La transaction SaaS propre où une seule personne détenait les clés
Le contexte
Une société de capital-investissement acquérait une entreprise SaaS B2B comme complément de plateforme, à 10 M$ contre 2 M$ de BAIIA — un multiple de 5x. Le produit était solide. Les revenus récurrents étaient propres. 150 clients, dont 147 en facturation automatique Stripe. Les travaux sur la qualité des bénéfices ont confirmé les chiffres. Selon toutes les mesures conventionnelles, c'était le type de transaction qui se conclut rapidement.
Deux points de vue
Les revenus sont propres et récurrents. Le taux de désabonnement est faible. Le produit fonctionne. Concluez au prix demandé.
L'entreprise est réelle. Le risque, c'est que tout ce qui est opérationnellement critique passe par une seule personne. Concluez, mais structurez la transaction pour s'en protéger.

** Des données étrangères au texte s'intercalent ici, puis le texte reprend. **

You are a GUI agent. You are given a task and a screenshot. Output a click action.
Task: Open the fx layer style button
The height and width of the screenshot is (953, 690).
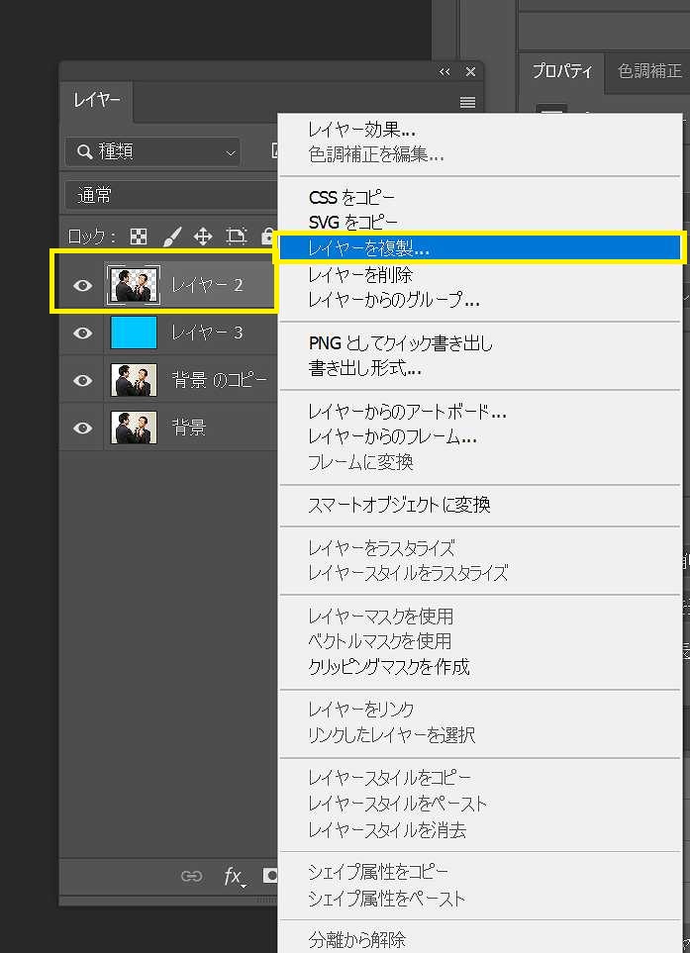point(233,876)
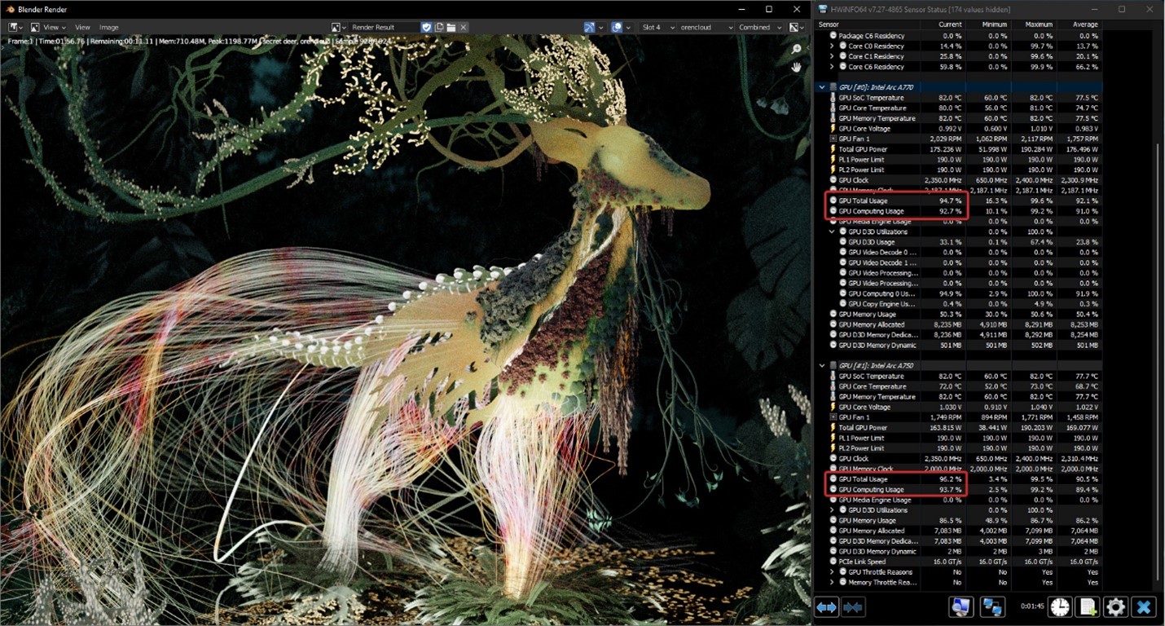The width and height of the screenshot is (1165, 626).
Task: Toggle the overlay display button
Action: [617, 27]
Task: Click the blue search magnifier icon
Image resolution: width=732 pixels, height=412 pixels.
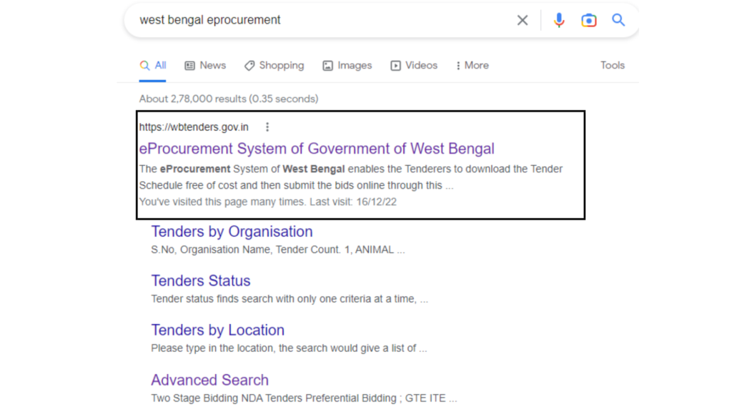Action: pos(618,21)
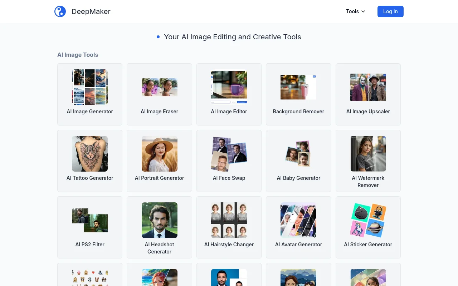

Ce que l'évaluation a révélé
Quatre des cinq perspectives d'évaluation sont revenues solides. Les conditions de revenus étaient encadrées par Stripe. L'exécution était instantanée et horodatée. Les exceptions étaient rares et stables. Les engagements de coûts étaient prévisibles. La cinquième perspective — la transférabilité — était le problème.
147 des 150 clients en facturation automatique
La livraison est le produit lui-même
La plupart des systèmes non documentés
Seul le fondateur détient l'accès AWS
Les preuves
Le fondateur était la seule personne disposant des identifiants AWS de production. Les webhooks Stripe étaient acheminés vers le courriel personnel du fondateur. Aucun des guides opérationnels n'existait sous forme écrite. Si le fondateur était frappé par le proverbial autobus le lendemain de la clôture, l'acheteur acquerrait un produit que personne dans son équipe ne pourrait exploiter légalement ou techniquement.
Décision et impact financier
La DVTA a renvoyé un signal PROCEED avec conditions. L'acheteur a conclu la transaction — mais la structure a changé considérablement.
Le prix final est passé de 10 M$ à 8,6 M$, reflétant une décote de valorisation de 13,9 % attribuable à l'écart de transférabilité. 1,3 M$ de ce montant a été placé en entiercement, débloqué sur 12 mois uniquement à l'achèvement d'une transition documentée du fondateur : guides écrits pour chaque système critique, identifiants transférés à un successeur nommé, et une relève opérationnelle formée.
La transaction a procédé. Le risque a été chiffré et encadré contractuellement.
À retenir
Une entreprise vérifiée peut tout de même être non transférable. La DVTA chiffre l'écart entre « ça fonctionne aujourd'hui » et « ça fonctionne sous une nouvelle propriété » — et le transforme en conditions de transaction plutôt qu'en surprise post-clôture.